Eso explica el entusiasmo popular de la elección de 2006, frenada solo por el contubernio de las élites económicas y políticas que tuvieron un auténtico pánico ante quien consideraban —y consideran— un arribista. Por eso la resurrección electoral de 2012, aunque a la postre fue insuficiente ante una despilfarradora campaña mediática que le vendió un producto a la gente, luego de que se hubiera construido una narrativa que vaticinaba como inevitable el triunfo de Peña.

Y entonces llegó el domingo 1 de julio de 2018 y aquel tsunami electoral, formado por olas de inconformidad y de hartazgo popular. En sentido estricto, fue la venganza de la gente marginada, que oteó un cambio profundo. Ese sentimiento se ratificó el pasado 2 de junio.

Sin embargo, en el camino, Obrador ha construido una nueva cúpula, un amasijo de hombres y mujeres cuya única obsesión ha sido la obtención del poder y, con él, el asalto al erario y al big money. Hay una hornada de nuevos ricos, como la que se amasó en los años veinte del siglo pasado, cuando la Revolución se estabilizó e institucionalizó. Esta hornada es muy parecida a la que produjeron el alemanismo, el lopezmateísmo, el echeverrismo, el lopezportillismo, el salinato, el foxismo, el calderonismo y el peñismo. Casi nada cambió. Ricos que se hicieron más ricos y muchos nuevos ricos.
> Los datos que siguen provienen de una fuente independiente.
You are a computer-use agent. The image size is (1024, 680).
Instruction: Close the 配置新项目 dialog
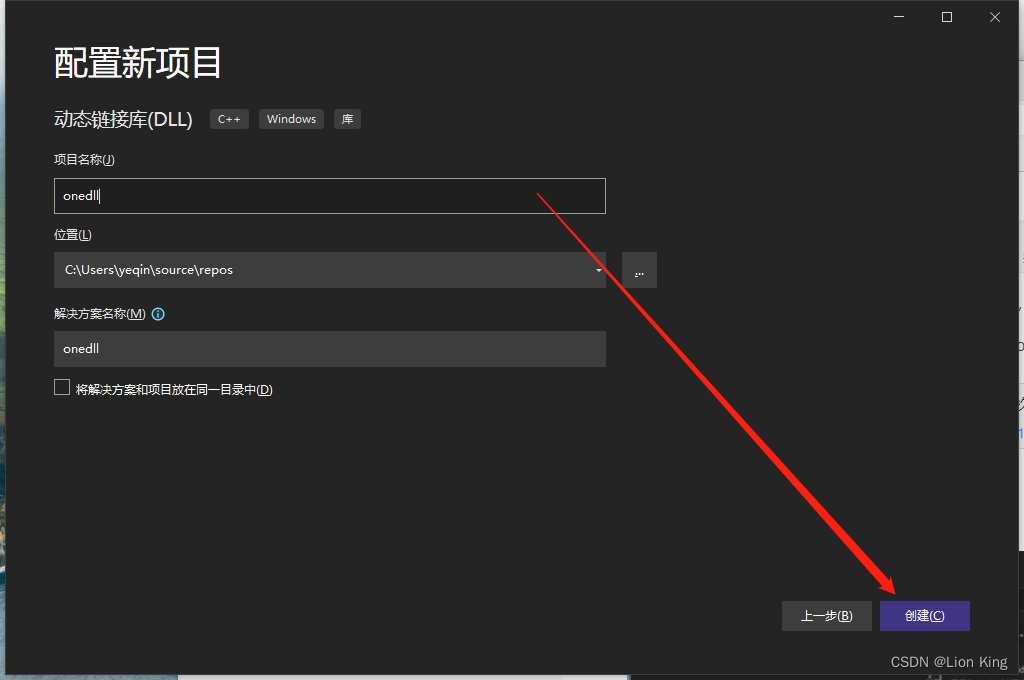click(x=995, y=16)

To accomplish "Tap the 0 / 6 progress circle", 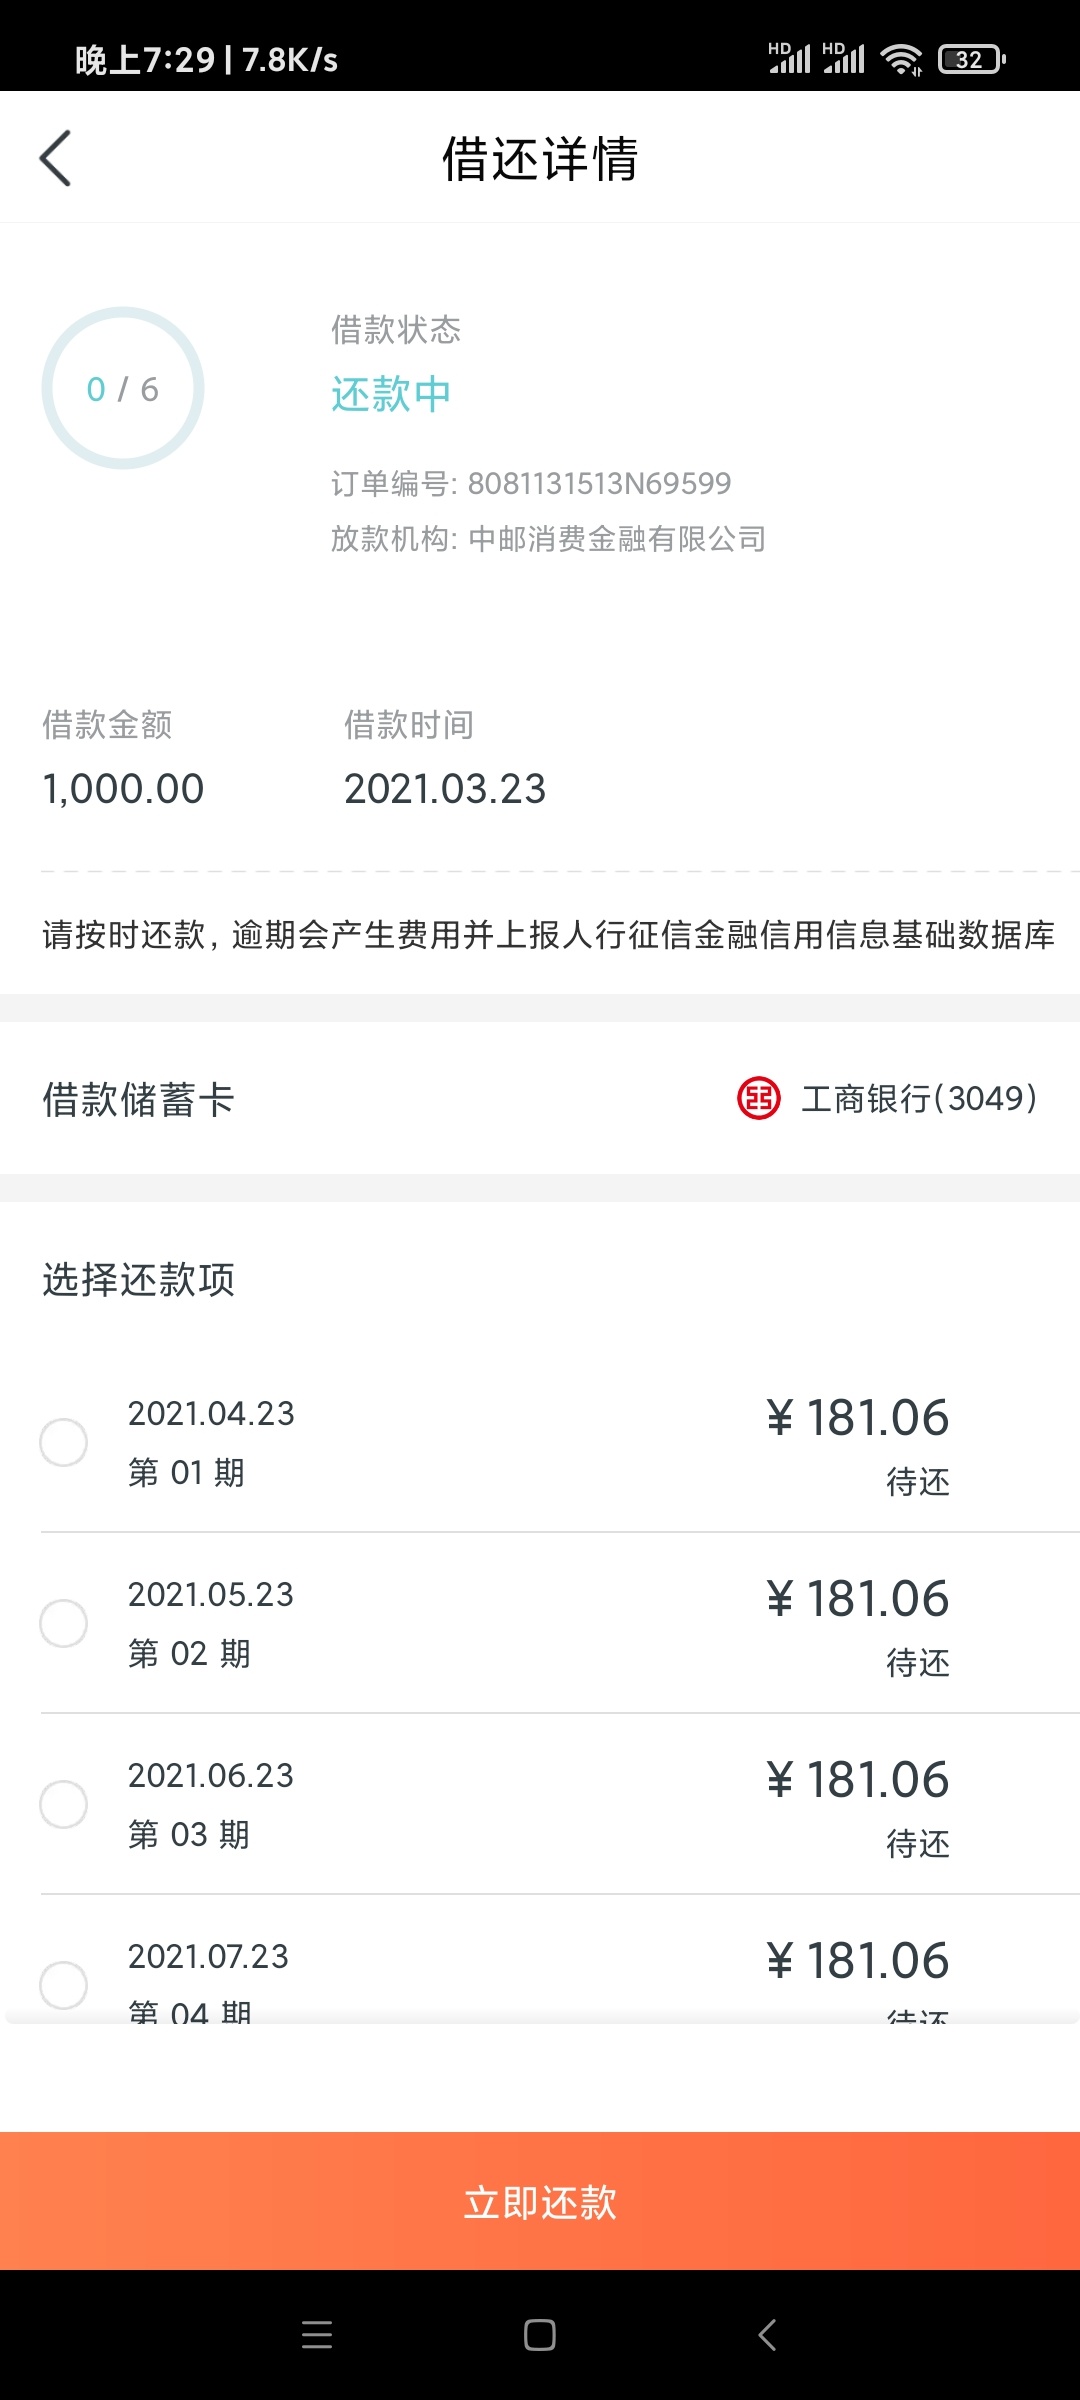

Sólo se cambió a una camarilla por otra, aunque buena parte de esta nueva camarilla formó parte de la vieja camarilla, solo que purificada por la bendición obradorista.

Temeroso de perder una tercera elección por la Silla del Águila, López Obrador se alió con quien fuera —lastimoso el pacto con Elba Esther Gordillo, la misma que le cerró la puerta en 2006, aliada espuria de las élites que impulsaron a Calderón—. El presidente no se reservó el derecho de admisión. Sin embargo, hay honrosísimas excepciones a esa tónica, como la de José Antonio Álvarez Lima, quien respetó la voluntad popular expresada en las urnas, tras la elección de 1998 para la gubernatura de Tlaxcala; esa vocación demócrata la refrendó en sus artículos en Milenio. Pero Álvarez Lima es la excepción.

Ahora, con la reforma al Poder Judicial de la Federación, se ha sacudido severamente al Sistema. La apuesta parece arriesgada y va a tener muchas piedras en el camino. Y harán falta muchísimos otros cambios. Unos son de forma, como la creación de verdaderas fiscalías autónomas, que investiguen los delitos y procuren los elementos a los juzgadores para que haya una verdadera justicia. En esta línea, está la limpieza de todos los cuerpos policiacos, que se deben nutrir con ciudadanos bien pagados y comprometidos. El otro gran cambio es de fondo: erradicar la arraigada creencia de que solo se puede prosperar haciendo trampa, comprando policías, funcionarios, jueces, magistrados, ministros o quien se deje y sea necesario. Y para eso faltan millones que compartan el mismo espíritu de servicio y respeto a las personas. El Sistema se ha sacudido. Falta derribarlo.